Das heißt, auch bei den Ausreden immer schön innovativ bleiben.


----------



## sensiminded (4. April 2006)

ringo667 schrieb:
			
		

> Kannst ja mal einen fragen ob er die Pistole trägt, um seinen Minderwertikeitskomplex bez. seines Geschlechtsteils zu kaschieren...



geil-glaube damit hast du dir dann einen kumpel fürs leben gemacht  

mich haben heut auch zwei bullen in der fuzo bequatscht-radfahren verboten und so, naja bin dann eben sinnlosen stress vermeidender weise abgezogen! meinten wenn ich damit auf der straße fahren würde, müssten sie es mir das rad einziehen-geht das???


----------



## Benjy (4. April 2006)

sensiminded schrieb:
			
		

> ...meinten wenn ich damit auf der straße fahren würde, müssten sie es mir das rad einziehen-geht das???


dürften sie EIGENTLICH nicht... aber die finden meist irgendwelche wege und möglichkeiten^^


----------



## bub01 (4. April 2006)

hi,
also heute war echt geiles wetter. ich habe mir gestern endlich mein erstes trial gekauft und hatte mich richtig gefreut ein bisschen rum zu gurken. 
natürlich haben mich gleich drei omis und opis angemeckert. 
ich glaub ich druck mir ein t-shirt wo drauf steht: "beschwerden bitte an:
0175..." lol
mfg
paul


----------



## KermitB4 (4. April 2006)

Hallo

bei uns auf dem Land ist das irgendwie ganz anders. Da wird höchstens erstaunt geschaut oder auch mal aplaudiert, wenn es jemand sieht.

Natürlich haben wir bei uns im Dorf keine großen öffentlichen Plätze, wie z.b. in Frankfurt oder so, wo es viele Hindernisse gibt. 

MFG


----------



## bryson (4. April 2006)

heute am bahnhof wars auch mal wieder lustig...

[Aufgabe]:
Liste alle Benutzernamen auf, die im Forumsauszug als Überschrift über einem Beitrag stehen.

[Datenauszug]:
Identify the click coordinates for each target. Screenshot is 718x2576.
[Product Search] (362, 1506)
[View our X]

[Fertige Lösung]:
sensiminded, Benjy, bub01, KermitB4, bryson